- **WHAT NEEDS TO BE DONE**:
The response should be a precise copy of every entry.

EXTRACTED INFORMATION Block Start

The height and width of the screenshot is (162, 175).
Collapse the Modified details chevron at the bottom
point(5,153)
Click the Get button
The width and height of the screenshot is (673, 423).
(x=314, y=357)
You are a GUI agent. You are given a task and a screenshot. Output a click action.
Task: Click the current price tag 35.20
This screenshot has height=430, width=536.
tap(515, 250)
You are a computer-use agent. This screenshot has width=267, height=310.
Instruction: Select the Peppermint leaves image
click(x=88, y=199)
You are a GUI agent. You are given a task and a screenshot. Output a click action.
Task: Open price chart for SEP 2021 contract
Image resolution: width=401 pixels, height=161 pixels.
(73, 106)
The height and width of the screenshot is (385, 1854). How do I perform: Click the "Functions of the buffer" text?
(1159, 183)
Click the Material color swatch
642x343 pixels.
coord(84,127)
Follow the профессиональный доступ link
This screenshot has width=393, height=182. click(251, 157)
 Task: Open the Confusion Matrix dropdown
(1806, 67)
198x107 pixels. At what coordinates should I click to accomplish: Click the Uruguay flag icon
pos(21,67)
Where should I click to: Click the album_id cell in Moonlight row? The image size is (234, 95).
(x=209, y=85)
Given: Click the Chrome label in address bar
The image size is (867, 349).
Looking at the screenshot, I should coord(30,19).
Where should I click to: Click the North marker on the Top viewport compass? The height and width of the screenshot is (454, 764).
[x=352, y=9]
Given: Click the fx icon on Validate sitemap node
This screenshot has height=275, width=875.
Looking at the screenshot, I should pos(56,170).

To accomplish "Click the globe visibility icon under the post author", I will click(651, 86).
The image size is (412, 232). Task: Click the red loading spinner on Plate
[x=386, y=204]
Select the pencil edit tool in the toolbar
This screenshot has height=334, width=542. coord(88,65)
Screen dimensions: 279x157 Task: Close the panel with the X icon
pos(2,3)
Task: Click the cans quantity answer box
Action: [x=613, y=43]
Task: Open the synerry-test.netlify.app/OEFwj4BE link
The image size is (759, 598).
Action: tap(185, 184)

EXTRACTED INFORMATION Block End

- **SOLUTION TO THE EXERCISE**:
The height and width of the screenshot is (162, 175).
Collapse the Modified details chevron at the bottom
point(5,153)
Click the Get button
The width and height of the screenshot is (673, 423).
(x=314, y=357)
You are a GUI agent. You are given a task and a screenshot. Output a click action.
Task: Click the current price tag 35.20
This screenshot has height=430, width=536.
tap(515, 250)
You are a computer-use agent. This screenshot has width=267, height=310.
Instruction: Select the Peppermint leaves image
click(x=88, y=199)
You are a GUI agent. You are given a task and a screenshot. Output a click action.
Task: Open price chart for SEP 2021 contract
Image resolution: width=401 pixels, height=161 pixels.
(73, 106)
The height and width of the screenshot is (385, 1854). How do I perform: Click the "Functions of the buffer" text?
(1159, 183)
Click the Material color swatch
642x343 pixels.
coord(84,127)
Follow the профессиональный доступ link
This screenshot has width=393, height=182. click(251, 157)
 Task: Open the Confusion Matrix dropdown
(1806, 67)
198x107 pixels. At what coordinates should I click to accomplish: Click the Uruguay flag icon
pos(21,67)
Where should I click to: Click the album_id cell in Moonlight row? The image size is (234, 95).
(x=209, y=85)
Given: Click the Chrome label in address bar
The image size is (867, 349).
Looking at the screenshot, I should coord(30,19).
Where should I click to: Click the North marker on the Top viewport compass? The height and width of the screenshot is (454, 764).
[x=352, y=9]
Given: Click the fx icon on Validate sitemap node
This screenshot has height=275, width=875.
Looking at the screenshot, I should pos(56,170).

To accomplish "Click the globe visibility icon under the post author", I will click(651, 86).
The image size is (412, 232). Task: Click the red loading spinner on Plate
[x=386, y=204]
Select the pencil edit tool in the toolbar
This screenshot has height=334, width=542. coord(88,65)
Screen dimensions: 279x157 Task: Close the panel with the X icon
pos(2,3)
Task: Click the cans quantity answer box
Action: [x=613, y=43]
Task: Open the synerry-test.netlify.app/OEFwj4BE link
The image size is (759, 598).
Action: tap(185, 184)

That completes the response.